• Required actions:
1) Return the part of the text on clock tree synthesis and routing starting at "Clock tree synthesis is" and ending at "consumption of chips.", copied word for word.
2) Resume the text on clock tree synthesis and routing, continuing on from its last sentence.

• Text section:
Clock tree synthesis:

Clock tree synthesis is a process of building the clock tree and meeting the defined timing, area and power requirements. It helps in providing the clock connection to the clock pin of a sequential element in the required time and area, with low power consumption.

In order to avoid high power consumption, increase in delays and a huge number of transitions, certain structures can be used for optimizing CTS structure such as Mesh Structure, H-Tree Structure, X-Tree Structure, Fishbone Structure and Hybrid structure.

With the help of these structures, each flop in the clock tree gets the clock connection. During the optimization, tools insert the buffer to build the CTS structure. Different clock structures will build the clock tree with a minimum buffer insertion and lower power consumption of chips.

Routing:

1. Global Routing: Calculates estimated values for each net by the delays of fan-out of wire. Global routing is mainly divided into line routing and maze routing.
2. Detailed Routing: In detailed routing, the actual delays of wire is calculated by various optimization methods like timing optimization, clock tree synthesis, etc.

As we are moving towards a lower technology node, engineers face complex design challenges with the need for implanting millions of gates in a small area. In order to make this ASIC design routable, placement density range needs to be followed for better QoR. Placement density analysis is an important parameter to get better outcomes with less number of iterations.

• Information provided:

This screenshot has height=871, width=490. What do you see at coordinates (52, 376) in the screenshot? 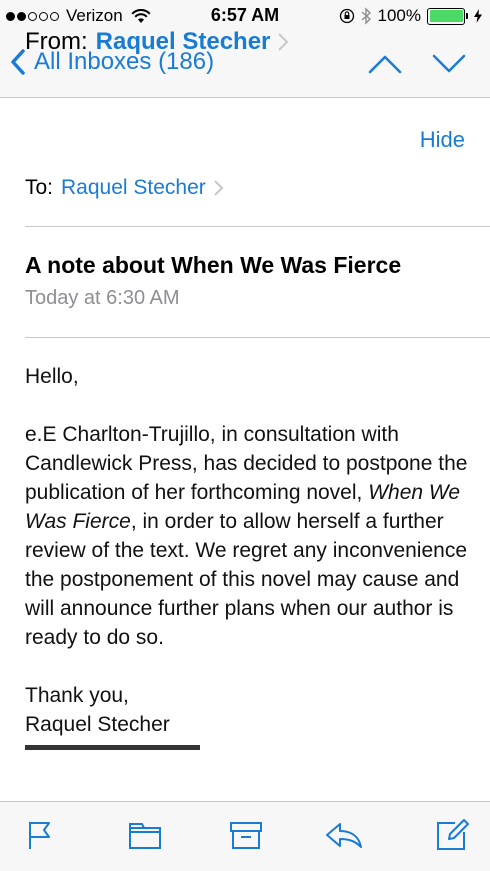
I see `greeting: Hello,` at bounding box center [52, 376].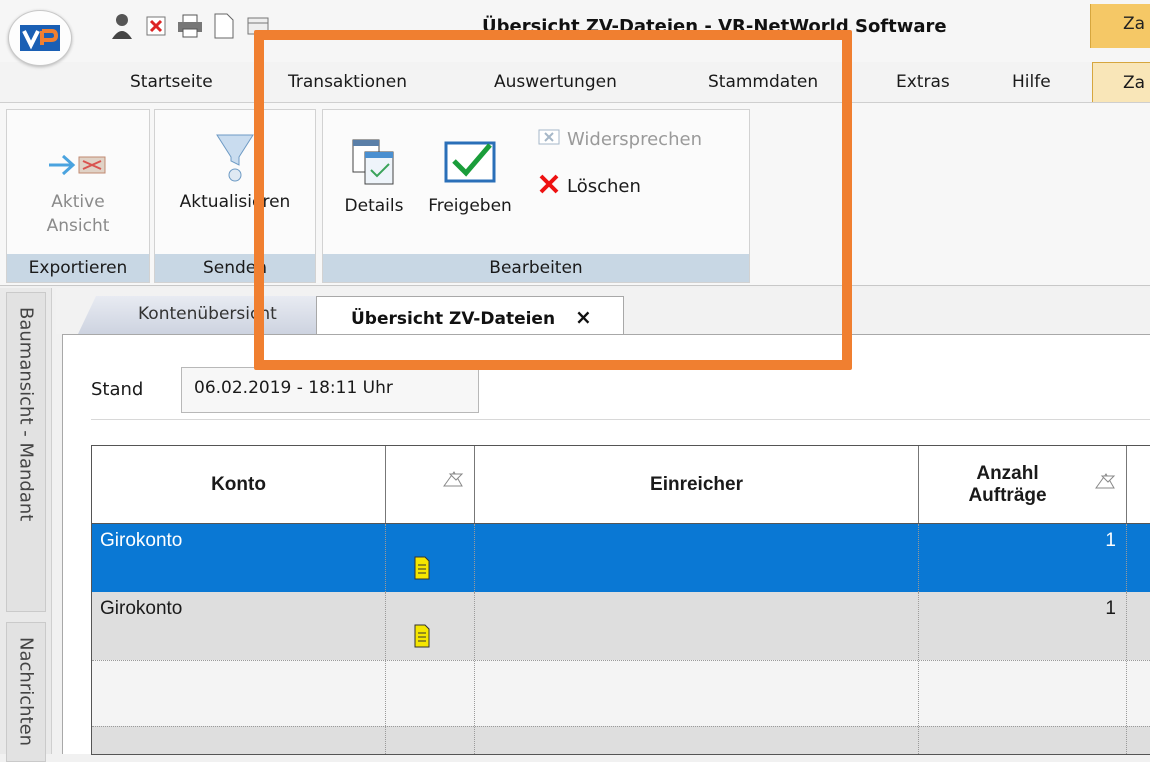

...

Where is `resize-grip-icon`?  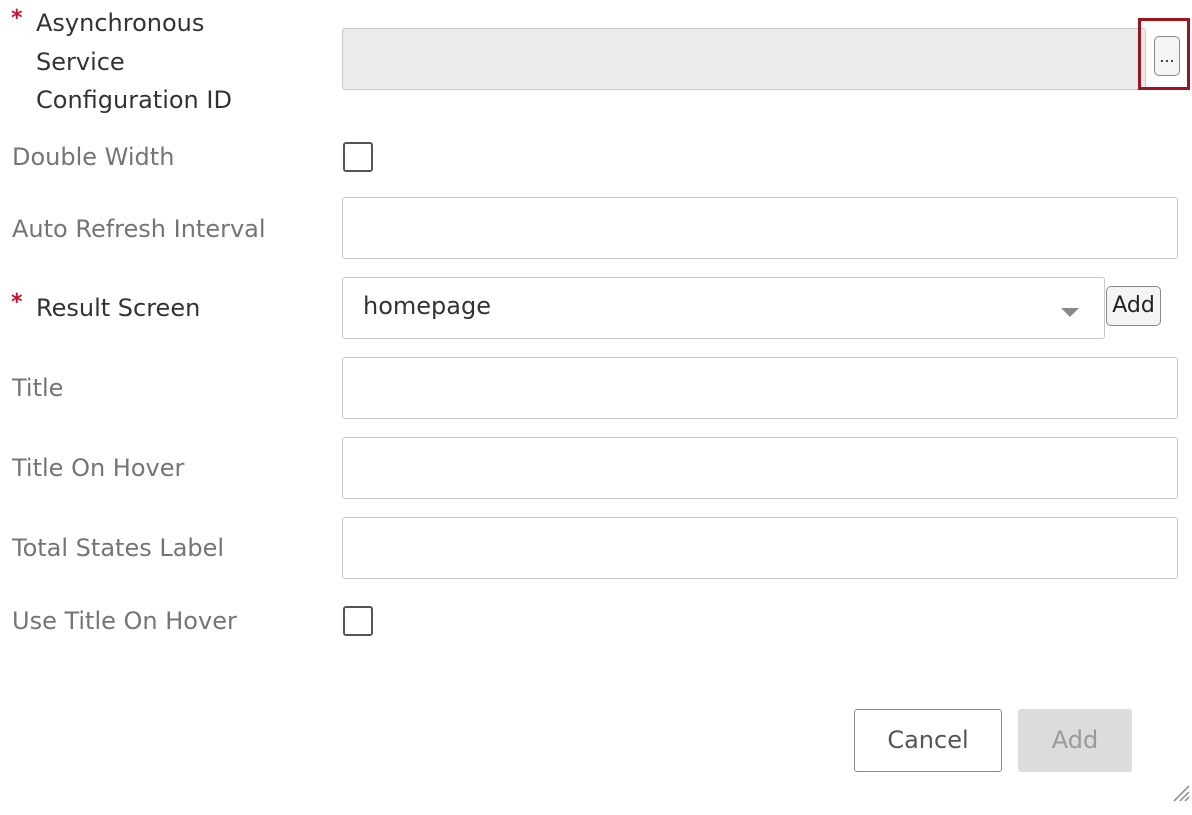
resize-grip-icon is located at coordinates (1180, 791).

• Outputs by task:
1)
Clock tree synthesis is a process of building the clock tree and meeting the defined timing, area and power requirements. It helps in providing the clock connection to the clock pin of a sequential element in the required time and area, with low power consumption.

In order to avoid high power consumption, increase in delays and a huge number of transitions, certain structures can be used for optimizing CTS structure such as Mesh Structure, H-Tree Structure, X-Tree Structure, Fishbone Structure and Hybrid structure.

With the help of these structures, each flop in the clock tree gets the clock connection. During the optimization, tools insert the buffer to build the CTS structure. Different clock structures will build the clock tree with a minimum buffer insertion and lower power consumption of chips.

2)
Final Verification (Physical Verification):

After routing, ASIC design layout undergoes three steps of physical verification, known as signoff checks. This stage helps to check whether the layout working the way it was designed to. The following checks are followed to avoid any errors just before the tapeout:

1. Layout vs Schematic (LVS) is a process of checking that the geometry/layout matches the schematic/netlist.
2. Design Rule Check (DRC) is the process of checking that the geometry in the GDS file follows the rules given by the foundry.
3. Logical Equivalence Check (LVC) is the process of equivalence check between pre and post design layout.

Timing Closure:

Iterate through synthesis, placement, and routing steps to achieve timing closure, ensuring that all timing constraints are met. Timing closure involves tweaking design parameters, adding buffers, or redesigning critical paths if necessary.

GDS II – Graphical Data Stream Information Interchange:

In the last stage of the tapeout, the engineer performs wafer processing, packaging, testing, verification and delivery to the physical IC. GDSII is the file produced and used by the semiconductor foundries to fabricate the silicon and handled to client.